*** Input for this task Section Begins ***
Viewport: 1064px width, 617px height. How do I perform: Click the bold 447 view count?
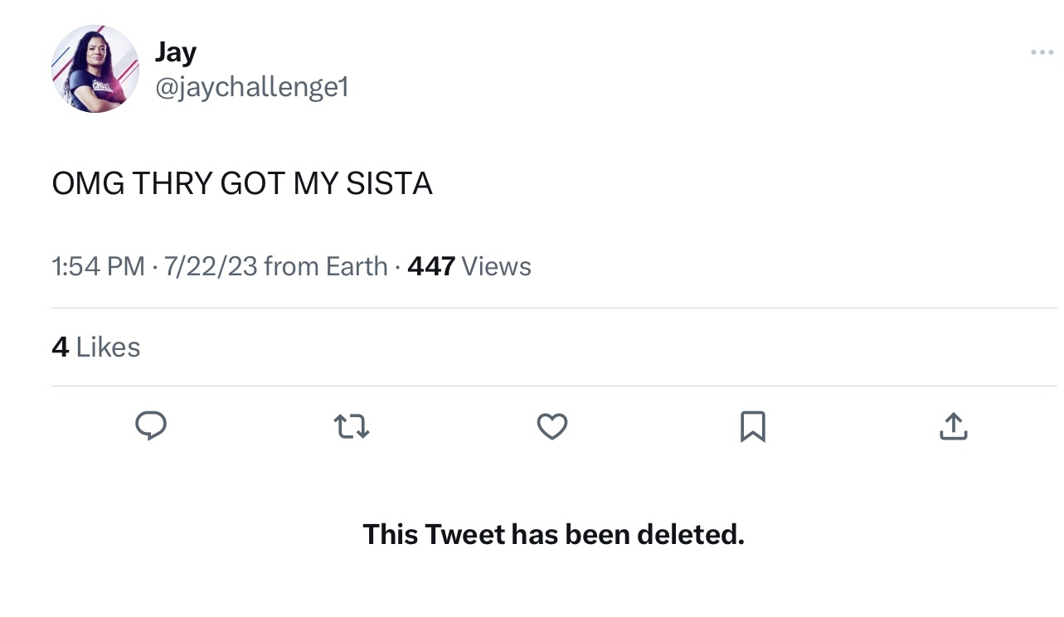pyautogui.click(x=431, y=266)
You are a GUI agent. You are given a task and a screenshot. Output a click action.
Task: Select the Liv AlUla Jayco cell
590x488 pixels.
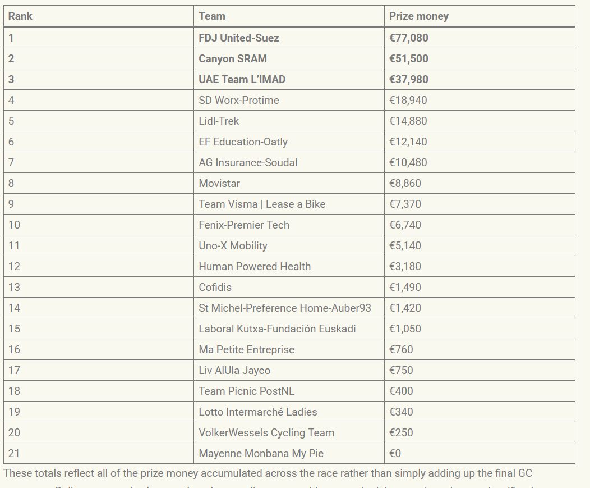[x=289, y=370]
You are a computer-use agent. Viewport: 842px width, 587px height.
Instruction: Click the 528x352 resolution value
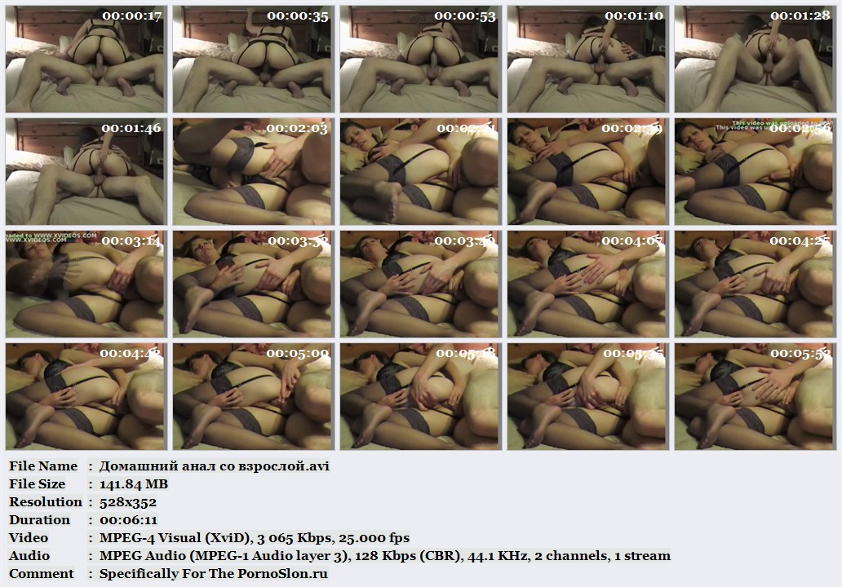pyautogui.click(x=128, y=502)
*** Input for this task Section Ends ***
*** Input for this task Section Begins ***
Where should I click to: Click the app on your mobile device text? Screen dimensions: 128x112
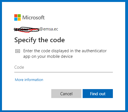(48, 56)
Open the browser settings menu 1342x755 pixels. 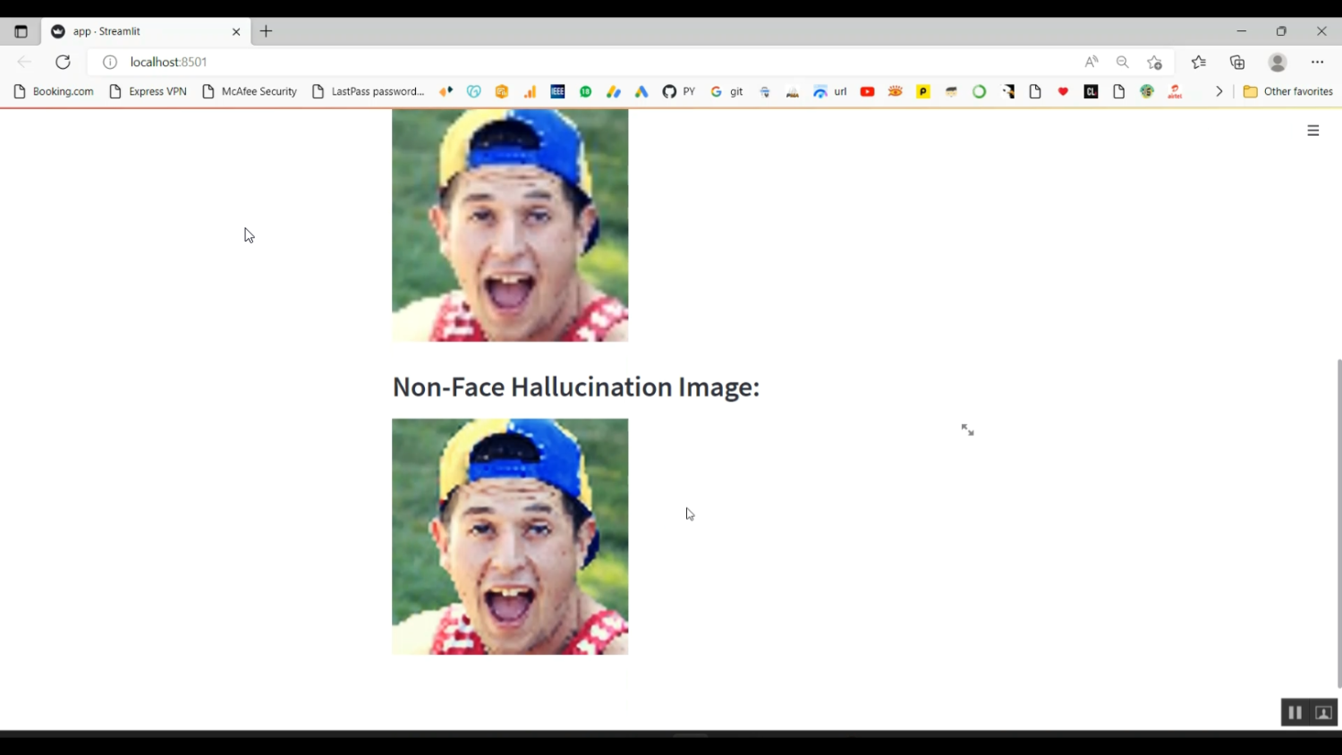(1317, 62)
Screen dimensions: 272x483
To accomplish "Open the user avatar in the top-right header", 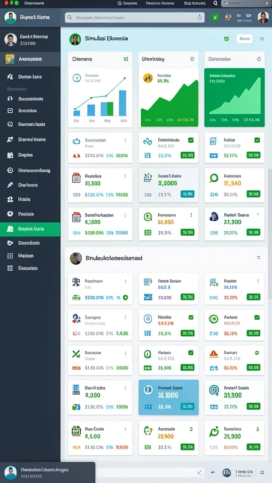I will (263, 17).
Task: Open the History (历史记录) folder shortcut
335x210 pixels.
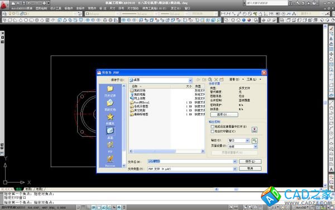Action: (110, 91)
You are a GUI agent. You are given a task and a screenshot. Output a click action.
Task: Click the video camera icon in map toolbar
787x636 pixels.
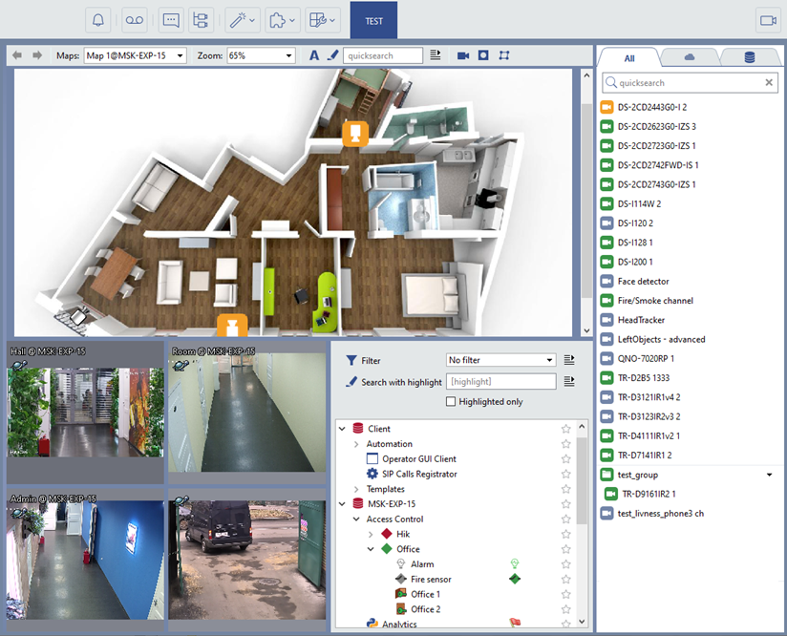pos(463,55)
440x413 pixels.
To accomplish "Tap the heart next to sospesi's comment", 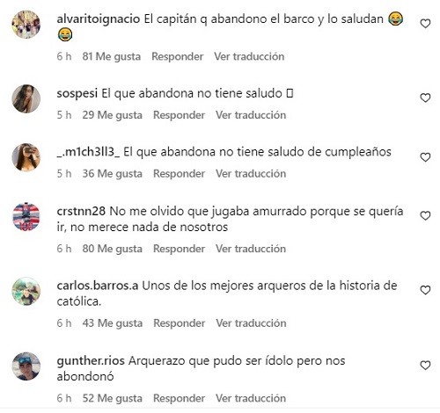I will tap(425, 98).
*** Input for this task Section Ends ***
*** Input for this task Section Begins ***
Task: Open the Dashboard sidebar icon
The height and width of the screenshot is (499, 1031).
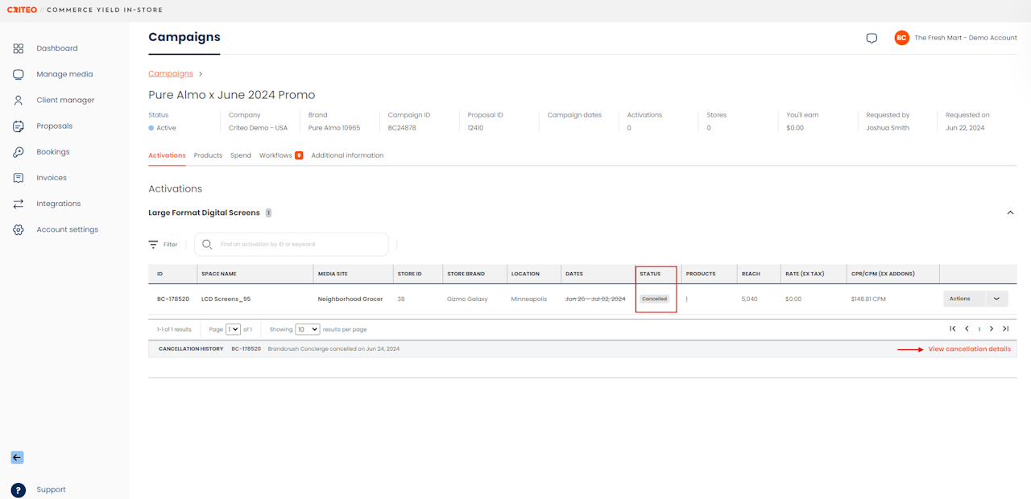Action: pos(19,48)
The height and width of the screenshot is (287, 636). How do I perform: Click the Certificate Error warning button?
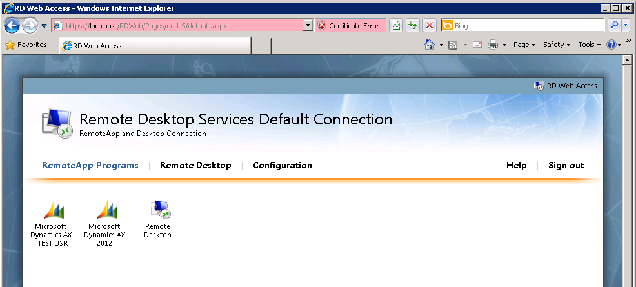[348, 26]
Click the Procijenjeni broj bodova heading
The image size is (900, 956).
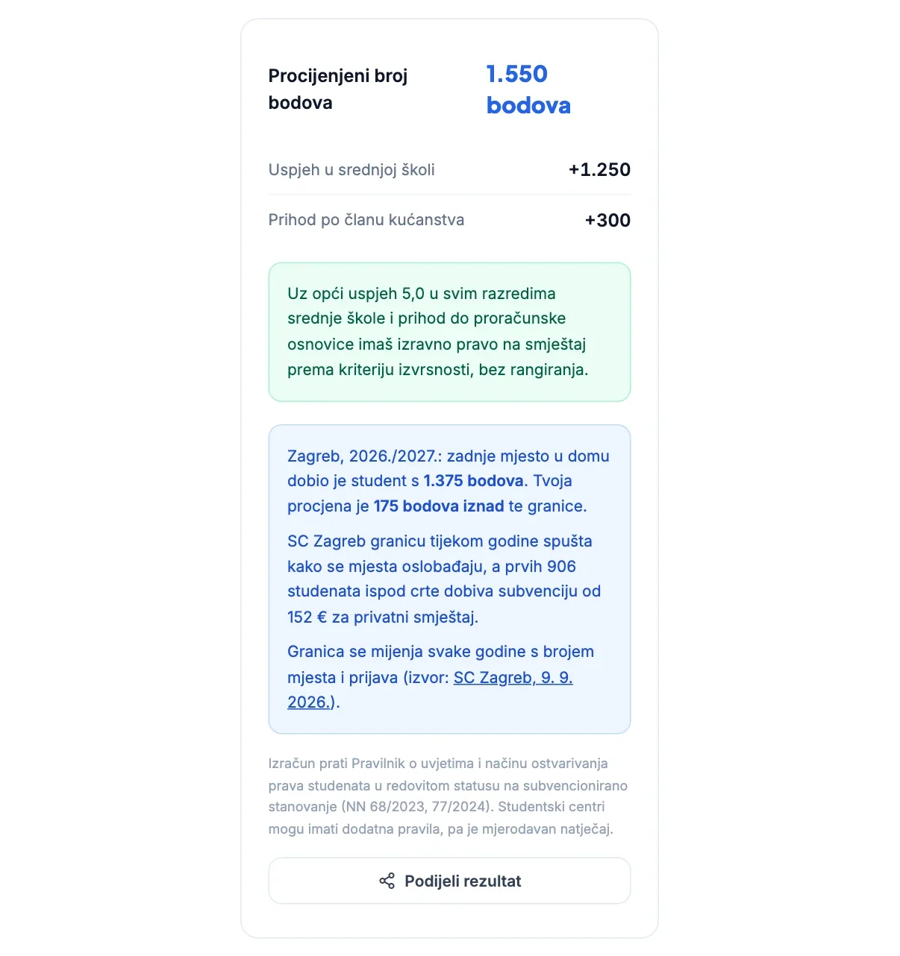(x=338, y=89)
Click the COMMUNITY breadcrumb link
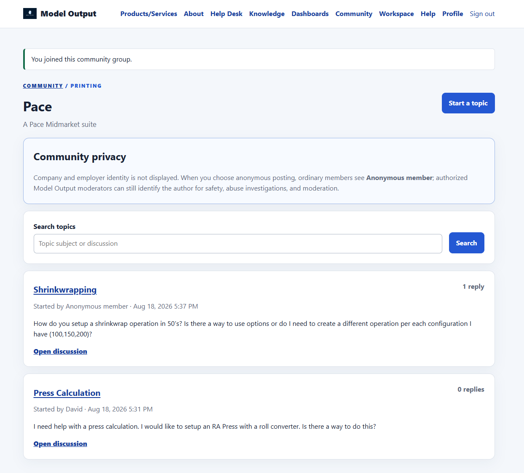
*** Input for this task Section Ends ***
What you need to produce is an exact copy of the entries above, limited to the lines from the one with "Task: Open the Dashboard sidebar icon" up to and including the one with "Click the COMMUNITY breadcrumb link", without pictures.

Task: Open the Dashboard sidebar icon
The height and width of the screenshot is (499, 1031).
Action: pos(19,48)
The height and width of the screenshot is (287, 636). How do I perform: Click the Certificate Error warning button?
[348, 26]
Click the Procijenjeni broj bodova heading
The image size is (900, 956).
(x=338, y=89)
Click the COMMUNITY breadcrumb link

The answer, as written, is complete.